TOKYO - A trip by Japan's foreign minister to Washington to try to soothe strained ties was up in the air on Monday as doubts simmered over whether a feud about a military base will be resolved before a visit by President Barack Obama.
The row over the planned repositioning of the U.S. Futenma air base on Japan's southern island of Okinawa has ruffled relations between the two close security allies ahead of Obama's November 12-13 visit.
The Democrats have pledged to steer a more independent course from Washington, raising concerns about the alliance, long central to security arrangements in a region home to a rising China and an unpredictable North Korea.
Japanese Chief Cabinet Secretary Hirofumi Hirano said nothing had been decided about a trip by Foreign Minister Katsuya Okada to meet U.S. Secretary of State Hillary Clinton.

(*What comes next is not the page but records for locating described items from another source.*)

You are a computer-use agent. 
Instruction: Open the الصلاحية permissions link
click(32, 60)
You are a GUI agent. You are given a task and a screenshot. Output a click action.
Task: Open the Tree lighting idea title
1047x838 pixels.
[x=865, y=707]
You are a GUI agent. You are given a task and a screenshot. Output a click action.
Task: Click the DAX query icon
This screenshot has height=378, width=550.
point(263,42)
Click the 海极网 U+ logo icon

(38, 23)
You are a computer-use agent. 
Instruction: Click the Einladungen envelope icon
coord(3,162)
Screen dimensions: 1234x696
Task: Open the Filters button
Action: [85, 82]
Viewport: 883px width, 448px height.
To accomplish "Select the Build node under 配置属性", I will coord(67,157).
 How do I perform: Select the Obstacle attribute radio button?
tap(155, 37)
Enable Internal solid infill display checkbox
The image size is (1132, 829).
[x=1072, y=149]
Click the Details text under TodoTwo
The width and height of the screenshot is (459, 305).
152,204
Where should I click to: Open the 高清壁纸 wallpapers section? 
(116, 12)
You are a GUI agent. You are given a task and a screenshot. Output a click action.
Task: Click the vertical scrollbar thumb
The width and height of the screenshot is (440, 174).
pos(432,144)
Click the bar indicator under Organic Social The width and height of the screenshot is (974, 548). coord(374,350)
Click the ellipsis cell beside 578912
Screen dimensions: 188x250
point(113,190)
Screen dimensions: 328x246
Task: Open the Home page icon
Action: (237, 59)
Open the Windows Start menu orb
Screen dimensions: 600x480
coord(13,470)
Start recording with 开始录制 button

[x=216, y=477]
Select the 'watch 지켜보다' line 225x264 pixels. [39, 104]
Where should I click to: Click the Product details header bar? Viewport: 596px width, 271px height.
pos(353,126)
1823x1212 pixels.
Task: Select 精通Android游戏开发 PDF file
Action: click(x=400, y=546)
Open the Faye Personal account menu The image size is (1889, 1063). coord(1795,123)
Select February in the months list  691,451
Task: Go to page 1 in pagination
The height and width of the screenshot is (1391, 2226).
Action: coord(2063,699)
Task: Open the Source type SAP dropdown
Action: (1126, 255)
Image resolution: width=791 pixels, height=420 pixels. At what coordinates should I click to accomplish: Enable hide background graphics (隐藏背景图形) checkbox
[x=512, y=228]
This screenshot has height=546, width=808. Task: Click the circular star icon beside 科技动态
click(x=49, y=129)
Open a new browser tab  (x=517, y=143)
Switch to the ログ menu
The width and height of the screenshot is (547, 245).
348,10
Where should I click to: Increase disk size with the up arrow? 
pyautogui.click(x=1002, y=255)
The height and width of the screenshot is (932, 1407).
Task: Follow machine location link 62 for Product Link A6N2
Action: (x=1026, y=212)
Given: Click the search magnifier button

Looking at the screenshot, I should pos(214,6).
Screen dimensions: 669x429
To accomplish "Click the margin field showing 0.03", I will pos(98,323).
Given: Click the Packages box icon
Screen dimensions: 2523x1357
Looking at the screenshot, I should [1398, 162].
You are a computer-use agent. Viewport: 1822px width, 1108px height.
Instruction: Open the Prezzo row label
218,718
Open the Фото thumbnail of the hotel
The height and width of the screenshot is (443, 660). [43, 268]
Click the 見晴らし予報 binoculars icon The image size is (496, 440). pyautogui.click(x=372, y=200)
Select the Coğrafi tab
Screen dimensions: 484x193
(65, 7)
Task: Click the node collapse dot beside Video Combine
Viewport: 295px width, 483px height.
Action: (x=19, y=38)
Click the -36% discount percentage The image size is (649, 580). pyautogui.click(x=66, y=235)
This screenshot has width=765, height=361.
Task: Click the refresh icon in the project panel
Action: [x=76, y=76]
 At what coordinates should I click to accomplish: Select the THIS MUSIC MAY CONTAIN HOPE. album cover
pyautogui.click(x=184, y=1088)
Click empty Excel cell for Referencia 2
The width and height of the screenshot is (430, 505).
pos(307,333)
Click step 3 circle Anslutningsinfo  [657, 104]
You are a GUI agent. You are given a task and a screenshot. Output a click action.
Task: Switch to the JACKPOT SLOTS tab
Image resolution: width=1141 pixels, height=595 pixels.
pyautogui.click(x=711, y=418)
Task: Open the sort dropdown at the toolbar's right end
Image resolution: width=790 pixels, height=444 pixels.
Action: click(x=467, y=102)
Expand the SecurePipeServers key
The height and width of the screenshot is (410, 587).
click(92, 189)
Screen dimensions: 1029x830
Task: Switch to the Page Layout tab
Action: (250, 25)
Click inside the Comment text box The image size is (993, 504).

Domestic media said the U.S. State Department had included a meeting with Okada in Clinton's schedule on November 6, but later deleted the item.
I can't allow overseas trips that disrupt parliament, Hirano told a news conference.
It's impossible, unless it's an emergency.
He said the scheduled meeting would have overlapped with debate in the upper house's budget committee, which all cabinet ministers should attend, and denied the difficulties in planning were a sign of discord between the two countries.
The United States has said the 2006 base relocation deal must go ahead as part of a broader realignment of U.S. troops, but Prime Minister Yukio Hatoyama wants time to review the deal as promised by his Democratic Party ahead of its landslide election victory in August.
Hatoyama told a parliamentary committee the government was still looking into various options, and declined to say when a decision would be reached.
An anti-base rally in Okinawa planned for Sunday could make it harder for Hatoyama to decide his course on the relocation plan.
While considering various options from the perspective of the people, especially the people of Okinawa, I want to make the best decision as soon as possible, he said.
But we are not at a stage where I can say when a decision will be made, and I do not think that it must be made by the time President Obama comes.
Some analysts said the only choice may be for Japan to accept the original plan to move Futenma's functions to another part of Okinawa, perhaps with slight alterations, but that a decision to do so would require leadership on the part of Hatoyama.
As an opposition party, the Democrats made statements about moving the base off the island or out of the country without really thinking seriously about the options, said Mikitaka Masuyama, professor at the National Graduate Institute for Policy Studies.
Once they took power, all they can do is make a practical decision ... If there had been another good option, the previous administration would have found it.
The row has cast doubt over the ability of the Democrats, in power for the first time, to govern.
Hatoyama's public support rate fell about 10 points to just over 60 percent -- still high by Japanese standards -- in a weekend poll by Kyodo news agency, on concerns over the government's economic policies and its ties with Washington.
The ousted Liberal Democratic Party (LDP), the Democrats' long-dominant conservative rival, has criticized Hatoyama for putting the alliance with Washington at risk.
He must think a little bit more before he speaks and about how his words are making the people in Okinawa worried, and how they could have a big impact on Japan-U.S. ties, LDP lawmaker and former foreign minister Nobutaka Machimura told parliament.
A funding scandal related to the prime minister is another headache for his administration. A poll in October showed some 70 percent of voters unhappy with his explanation of the scandal, in which media said prosecutors are questioning people whose names were incorrectly listed as his political donors.
Media reports on Monday said Hatoyama had also failed to declare 72 million yen ($798,000) in income from selling stocks in 2008.
It was my mistake. I was completely careless, Hatoyama was quoted by Kyodo News Agency as telling reporters. The tax has already been paid, Kyodo quoted an aide as saying.